- Chandipur Location in West Bengal, India Chandipur Chandipur (India)
- Coordinates: 22°05′31.9″N 87°51′22.3″E﻿ / ﻿22.092194°N 87.856194°E
- Country: India
- State: West Bengal
- District: Purba Medinipur

Population (2011)
- • Total: 2,343

Languages
- • Official: Bengali, English
- Time zone: UTC+5:30 (IST)
- PIN: 721659 (Mathchandipur)
- Telephone/STD code: 03228
- Lok Sabha constituency: Kanthi
- Vidhan Sabha constituency: Chandipur
- Website: purbamedinipur.gov.in

= Chandipur, Purba Medinipur =

Chandipur (ISO, /bn/) is a village, in Chandipur CD block in Tamluk subdivision of Purba Medinipur district in the state of West Bengal, India.

==Geography==

===Police station===
Chandipur police station has jurisdiction over Chandipur CD block. Chandipur police station covers an area of 138.86 km^{2} with a population of 188,065.

===CD block HQ===
The headquarters of Chandipur CD block are located at Chandipur.

===Urbanisation===
94.08% of the population of Tamluk subdivision live in the rural areas. Only 5.92% of the population live in the urban areas, and that is the second lowest proportion of urban population amongst the four subdivisions in Purba Medinipur district, just above Egra subdivision.
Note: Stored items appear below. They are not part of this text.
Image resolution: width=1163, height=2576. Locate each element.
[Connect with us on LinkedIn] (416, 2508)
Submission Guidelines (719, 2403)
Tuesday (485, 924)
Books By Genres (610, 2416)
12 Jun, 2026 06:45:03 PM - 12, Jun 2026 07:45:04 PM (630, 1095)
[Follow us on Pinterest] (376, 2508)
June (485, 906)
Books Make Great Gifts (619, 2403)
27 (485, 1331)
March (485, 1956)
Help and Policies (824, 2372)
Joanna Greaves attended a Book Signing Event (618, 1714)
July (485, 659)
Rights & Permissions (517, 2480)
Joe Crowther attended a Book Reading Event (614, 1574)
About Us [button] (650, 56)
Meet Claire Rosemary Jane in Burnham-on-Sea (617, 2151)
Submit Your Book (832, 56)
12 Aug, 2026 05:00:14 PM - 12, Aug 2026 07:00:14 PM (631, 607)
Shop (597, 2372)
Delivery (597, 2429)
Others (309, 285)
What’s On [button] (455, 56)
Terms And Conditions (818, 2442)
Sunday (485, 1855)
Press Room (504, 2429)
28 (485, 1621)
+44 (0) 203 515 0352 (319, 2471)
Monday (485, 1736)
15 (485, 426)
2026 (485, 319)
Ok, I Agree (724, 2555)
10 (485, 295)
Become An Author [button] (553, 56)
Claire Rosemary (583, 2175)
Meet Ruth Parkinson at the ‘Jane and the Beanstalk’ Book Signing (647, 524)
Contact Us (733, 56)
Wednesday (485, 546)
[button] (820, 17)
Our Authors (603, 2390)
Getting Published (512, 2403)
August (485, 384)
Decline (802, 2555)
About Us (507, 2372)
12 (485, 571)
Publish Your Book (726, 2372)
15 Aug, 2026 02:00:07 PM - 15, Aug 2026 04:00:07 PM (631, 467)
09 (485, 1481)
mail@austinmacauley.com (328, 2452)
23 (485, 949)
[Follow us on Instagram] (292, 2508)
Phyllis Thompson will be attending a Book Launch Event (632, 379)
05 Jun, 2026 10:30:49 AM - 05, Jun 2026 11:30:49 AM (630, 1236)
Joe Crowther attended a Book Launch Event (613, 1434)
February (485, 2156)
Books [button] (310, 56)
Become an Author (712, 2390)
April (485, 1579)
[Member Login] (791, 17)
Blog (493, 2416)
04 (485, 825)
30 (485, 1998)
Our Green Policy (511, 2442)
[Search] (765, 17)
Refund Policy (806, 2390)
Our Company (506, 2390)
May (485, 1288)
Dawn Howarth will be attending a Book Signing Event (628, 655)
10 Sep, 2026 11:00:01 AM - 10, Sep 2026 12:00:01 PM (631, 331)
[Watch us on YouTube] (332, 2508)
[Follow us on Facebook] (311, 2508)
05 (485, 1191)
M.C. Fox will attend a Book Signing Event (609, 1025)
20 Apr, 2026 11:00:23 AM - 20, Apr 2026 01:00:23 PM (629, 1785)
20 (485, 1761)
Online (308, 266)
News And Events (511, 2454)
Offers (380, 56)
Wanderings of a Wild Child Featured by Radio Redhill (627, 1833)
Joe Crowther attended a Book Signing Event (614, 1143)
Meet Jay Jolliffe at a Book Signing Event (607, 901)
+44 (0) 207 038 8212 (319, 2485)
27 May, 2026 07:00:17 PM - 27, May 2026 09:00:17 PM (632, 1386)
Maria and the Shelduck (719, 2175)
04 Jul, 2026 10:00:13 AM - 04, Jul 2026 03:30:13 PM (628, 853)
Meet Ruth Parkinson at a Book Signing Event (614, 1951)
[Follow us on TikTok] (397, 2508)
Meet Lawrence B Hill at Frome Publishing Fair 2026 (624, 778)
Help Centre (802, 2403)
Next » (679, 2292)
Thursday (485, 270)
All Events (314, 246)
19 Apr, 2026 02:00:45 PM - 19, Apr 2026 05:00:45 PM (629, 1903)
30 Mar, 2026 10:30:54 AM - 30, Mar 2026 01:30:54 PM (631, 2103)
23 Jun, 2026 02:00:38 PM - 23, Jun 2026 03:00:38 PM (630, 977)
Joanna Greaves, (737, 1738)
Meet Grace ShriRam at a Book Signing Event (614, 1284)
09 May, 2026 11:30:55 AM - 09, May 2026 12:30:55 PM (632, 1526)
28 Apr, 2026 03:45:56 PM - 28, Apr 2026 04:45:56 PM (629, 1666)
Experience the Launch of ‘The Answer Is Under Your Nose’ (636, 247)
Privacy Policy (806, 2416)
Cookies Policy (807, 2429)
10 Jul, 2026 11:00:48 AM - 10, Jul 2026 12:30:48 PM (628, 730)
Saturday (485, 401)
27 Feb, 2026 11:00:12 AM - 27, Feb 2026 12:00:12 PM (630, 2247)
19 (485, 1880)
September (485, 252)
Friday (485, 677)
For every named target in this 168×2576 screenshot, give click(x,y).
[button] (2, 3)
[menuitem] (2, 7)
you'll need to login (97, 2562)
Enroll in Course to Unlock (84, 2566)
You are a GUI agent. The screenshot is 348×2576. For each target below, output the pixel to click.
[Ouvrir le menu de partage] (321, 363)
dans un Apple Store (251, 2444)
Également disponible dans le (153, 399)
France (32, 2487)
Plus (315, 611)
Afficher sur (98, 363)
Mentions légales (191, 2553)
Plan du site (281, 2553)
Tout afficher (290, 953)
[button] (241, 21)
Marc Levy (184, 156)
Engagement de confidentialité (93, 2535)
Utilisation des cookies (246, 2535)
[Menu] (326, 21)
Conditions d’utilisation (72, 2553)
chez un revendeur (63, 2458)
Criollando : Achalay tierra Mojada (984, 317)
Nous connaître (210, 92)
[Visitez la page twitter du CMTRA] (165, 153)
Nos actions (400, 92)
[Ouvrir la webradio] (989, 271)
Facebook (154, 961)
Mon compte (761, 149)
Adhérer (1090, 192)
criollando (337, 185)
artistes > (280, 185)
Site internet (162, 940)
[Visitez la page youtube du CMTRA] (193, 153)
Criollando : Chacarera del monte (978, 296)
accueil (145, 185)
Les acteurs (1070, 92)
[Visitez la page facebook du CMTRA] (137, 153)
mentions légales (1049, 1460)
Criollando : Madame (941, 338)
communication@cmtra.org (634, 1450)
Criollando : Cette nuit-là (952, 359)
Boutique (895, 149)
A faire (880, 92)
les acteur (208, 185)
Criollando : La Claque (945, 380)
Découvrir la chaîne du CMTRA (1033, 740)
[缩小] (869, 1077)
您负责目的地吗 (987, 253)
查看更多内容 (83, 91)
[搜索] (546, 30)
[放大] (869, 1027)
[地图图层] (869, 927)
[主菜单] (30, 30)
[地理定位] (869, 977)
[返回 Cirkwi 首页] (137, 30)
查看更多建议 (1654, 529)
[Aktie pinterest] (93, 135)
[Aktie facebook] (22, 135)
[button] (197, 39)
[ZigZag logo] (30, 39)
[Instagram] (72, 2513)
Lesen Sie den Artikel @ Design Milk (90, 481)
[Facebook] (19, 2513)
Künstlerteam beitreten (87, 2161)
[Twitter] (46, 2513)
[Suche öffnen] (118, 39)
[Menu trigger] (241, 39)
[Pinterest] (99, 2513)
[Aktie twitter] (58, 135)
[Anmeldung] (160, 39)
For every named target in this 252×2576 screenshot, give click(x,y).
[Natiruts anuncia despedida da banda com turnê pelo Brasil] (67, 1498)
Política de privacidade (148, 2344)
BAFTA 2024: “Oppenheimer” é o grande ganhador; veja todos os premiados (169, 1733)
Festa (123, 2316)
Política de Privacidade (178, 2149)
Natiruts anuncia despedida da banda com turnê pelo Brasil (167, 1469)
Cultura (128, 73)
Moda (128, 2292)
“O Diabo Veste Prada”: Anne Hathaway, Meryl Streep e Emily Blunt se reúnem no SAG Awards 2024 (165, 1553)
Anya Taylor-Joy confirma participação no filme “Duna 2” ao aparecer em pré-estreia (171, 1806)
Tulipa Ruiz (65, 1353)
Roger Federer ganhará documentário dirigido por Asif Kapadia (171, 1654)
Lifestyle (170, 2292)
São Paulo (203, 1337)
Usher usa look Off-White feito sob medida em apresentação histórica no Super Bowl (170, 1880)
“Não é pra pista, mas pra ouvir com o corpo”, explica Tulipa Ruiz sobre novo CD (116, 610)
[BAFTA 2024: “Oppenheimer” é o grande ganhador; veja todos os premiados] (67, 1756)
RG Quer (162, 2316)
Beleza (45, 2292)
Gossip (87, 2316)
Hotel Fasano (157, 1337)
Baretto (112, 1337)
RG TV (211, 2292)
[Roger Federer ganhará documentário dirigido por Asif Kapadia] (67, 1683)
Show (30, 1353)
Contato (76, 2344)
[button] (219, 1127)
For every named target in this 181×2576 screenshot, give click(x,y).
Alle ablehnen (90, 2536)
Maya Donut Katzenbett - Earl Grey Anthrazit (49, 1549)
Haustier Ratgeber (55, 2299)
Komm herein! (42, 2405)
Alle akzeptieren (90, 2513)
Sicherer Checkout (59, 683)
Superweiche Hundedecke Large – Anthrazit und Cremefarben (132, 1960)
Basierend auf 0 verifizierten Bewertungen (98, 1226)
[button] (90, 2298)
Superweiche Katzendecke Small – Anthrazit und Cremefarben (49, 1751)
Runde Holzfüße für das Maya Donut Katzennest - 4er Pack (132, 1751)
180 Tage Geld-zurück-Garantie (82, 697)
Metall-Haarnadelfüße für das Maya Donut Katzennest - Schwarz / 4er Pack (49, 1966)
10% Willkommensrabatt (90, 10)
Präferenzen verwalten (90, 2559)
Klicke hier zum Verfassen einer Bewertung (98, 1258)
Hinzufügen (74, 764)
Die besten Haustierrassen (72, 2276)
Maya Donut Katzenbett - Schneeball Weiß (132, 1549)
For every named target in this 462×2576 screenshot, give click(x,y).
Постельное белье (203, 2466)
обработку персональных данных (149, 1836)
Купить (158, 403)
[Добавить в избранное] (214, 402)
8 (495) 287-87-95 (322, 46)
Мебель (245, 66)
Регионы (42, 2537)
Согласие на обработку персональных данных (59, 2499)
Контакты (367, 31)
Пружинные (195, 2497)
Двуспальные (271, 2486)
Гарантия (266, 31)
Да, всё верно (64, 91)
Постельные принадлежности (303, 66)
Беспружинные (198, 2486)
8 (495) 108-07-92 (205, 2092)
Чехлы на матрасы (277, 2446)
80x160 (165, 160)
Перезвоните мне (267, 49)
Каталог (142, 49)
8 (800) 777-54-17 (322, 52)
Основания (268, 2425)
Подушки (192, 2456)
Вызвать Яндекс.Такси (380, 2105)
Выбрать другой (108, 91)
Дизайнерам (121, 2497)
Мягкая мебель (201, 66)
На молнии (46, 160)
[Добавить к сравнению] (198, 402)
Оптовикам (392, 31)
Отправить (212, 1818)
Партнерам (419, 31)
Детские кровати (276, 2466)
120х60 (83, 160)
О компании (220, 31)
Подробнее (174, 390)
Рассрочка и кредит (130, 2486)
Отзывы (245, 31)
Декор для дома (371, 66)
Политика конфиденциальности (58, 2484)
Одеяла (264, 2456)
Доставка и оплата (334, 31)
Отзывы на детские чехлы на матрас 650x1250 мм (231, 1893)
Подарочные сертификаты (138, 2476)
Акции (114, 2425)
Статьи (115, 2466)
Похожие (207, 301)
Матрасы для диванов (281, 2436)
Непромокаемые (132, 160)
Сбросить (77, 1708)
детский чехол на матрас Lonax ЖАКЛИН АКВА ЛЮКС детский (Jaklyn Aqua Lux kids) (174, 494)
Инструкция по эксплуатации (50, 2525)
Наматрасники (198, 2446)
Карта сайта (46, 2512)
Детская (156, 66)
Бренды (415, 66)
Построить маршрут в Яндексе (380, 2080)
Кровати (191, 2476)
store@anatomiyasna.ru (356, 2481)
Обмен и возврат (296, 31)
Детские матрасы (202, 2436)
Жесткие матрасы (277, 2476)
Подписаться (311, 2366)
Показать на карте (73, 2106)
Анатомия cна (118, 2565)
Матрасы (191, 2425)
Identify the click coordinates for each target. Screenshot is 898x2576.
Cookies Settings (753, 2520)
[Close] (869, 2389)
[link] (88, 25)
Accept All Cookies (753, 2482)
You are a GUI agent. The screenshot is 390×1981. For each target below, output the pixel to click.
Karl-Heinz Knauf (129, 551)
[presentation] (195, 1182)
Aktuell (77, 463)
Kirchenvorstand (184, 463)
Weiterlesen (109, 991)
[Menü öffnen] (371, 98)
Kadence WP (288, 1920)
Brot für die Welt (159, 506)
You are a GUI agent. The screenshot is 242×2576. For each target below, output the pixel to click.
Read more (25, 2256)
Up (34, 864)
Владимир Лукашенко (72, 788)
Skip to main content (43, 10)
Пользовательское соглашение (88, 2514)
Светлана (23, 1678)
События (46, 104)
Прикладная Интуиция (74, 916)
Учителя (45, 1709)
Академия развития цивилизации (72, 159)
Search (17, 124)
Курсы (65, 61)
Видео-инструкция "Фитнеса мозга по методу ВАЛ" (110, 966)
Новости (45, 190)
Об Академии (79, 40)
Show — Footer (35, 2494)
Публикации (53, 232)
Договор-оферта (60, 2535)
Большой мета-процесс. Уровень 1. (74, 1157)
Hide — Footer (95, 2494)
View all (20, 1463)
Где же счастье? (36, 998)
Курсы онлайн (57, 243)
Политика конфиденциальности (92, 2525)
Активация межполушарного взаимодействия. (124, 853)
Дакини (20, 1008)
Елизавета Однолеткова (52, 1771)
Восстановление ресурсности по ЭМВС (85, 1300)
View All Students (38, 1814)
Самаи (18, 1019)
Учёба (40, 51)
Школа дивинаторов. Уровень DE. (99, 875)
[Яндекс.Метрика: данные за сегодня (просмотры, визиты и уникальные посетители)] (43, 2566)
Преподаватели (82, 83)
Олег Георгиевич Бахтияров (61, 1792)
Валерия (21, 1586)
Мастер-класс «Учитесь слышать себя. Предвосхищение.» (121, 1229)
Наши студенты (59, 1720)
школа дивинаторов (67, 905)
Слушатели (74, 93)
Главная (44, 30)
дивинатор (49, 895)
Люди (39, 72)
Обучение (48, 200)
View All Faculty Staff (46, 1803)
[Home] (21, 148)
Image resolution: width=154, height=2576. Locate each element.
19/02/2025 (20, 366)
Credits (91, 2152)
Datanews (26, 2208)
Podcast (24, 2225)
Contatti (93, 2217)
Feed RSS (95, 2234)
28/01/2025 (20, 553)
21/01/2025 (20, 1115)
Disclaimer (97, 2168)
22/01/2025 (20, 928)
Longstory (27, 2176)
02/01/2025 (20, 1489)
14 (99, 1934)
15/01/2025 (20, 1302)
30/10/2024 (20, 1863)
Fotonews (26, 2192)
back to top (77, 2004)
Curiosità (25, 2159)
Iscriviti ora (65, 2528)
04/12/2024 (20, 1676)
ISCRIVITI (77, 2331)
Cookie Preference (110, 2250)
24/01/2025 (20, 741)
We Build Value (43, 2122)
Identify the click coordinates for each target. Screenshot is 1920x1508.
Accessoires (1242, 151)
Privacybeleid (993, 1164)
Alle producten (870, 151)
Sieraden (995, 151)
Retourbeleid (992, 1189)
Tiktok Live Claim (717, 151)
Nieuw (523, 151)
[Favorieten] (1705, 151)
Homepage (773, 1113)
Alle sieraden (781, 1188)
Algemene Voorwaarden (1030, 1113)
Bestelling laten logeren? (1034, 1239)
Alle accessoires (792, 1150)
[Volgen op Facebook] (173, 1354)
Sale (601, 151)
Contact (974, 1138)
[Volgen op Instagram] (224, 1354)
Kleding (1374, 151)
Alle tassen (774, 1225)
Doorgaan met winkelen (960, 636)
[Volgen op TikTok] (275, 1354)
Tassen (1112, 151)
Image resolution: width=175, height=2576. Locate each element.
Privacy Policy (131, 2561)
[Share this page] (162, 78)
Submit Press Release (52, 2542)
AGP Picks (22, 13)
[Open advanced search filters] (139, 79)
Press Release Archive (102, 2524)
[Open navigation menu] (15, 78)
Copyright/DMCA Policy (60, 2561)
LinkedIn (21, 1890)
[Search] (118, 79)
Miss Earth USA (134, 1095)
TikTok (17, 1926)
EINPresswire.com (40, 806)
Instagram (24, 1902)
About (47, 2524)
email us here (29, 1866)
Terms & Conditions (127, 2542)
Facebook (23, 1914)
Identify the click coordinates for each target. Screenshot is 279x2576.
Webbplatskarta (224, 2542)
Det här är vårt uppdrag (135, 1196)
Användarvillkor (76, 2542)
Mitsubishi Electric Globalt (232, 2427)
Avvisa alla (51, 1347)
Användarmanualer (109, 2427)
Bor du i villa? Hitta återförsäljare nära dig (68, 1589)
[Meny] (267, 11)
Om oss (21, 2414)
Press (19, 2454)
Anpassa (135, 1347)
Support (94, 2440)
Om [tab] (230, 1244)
Note: The map alongside presents some of the notable locations in the subdivision. All places marked in the map are linked in the larger full screen map.

==Demographics==
As per 2011 Census of India Chandipur had a total population of 2,343 of which 1,186 (51%) were males and 1,157 (49%) were females. Population below 6 years was 217. The total number of literates in Chandipur was 2,025 (95.25% of the population over 6 years).

==Transport==
SH 4 connecting Jhalda (in Purulia district) and Digha (in Purba Medinipur district) passes through Chandipur.

There is a road linking Chandipur and Nandigram.

Lavan Satyagraha Smarak railway station is situated on the Tamluk-Digha line,

==Healthcare==
Erashal Rural Hospital at Erashal, PO Math Chandipur (with 30 beds) is the main medical facility in Chandipur CD block. There are primary health centres at Gokhuri, PO Majnaberia (with 2 beds) and Baraghuni (with 10 beds).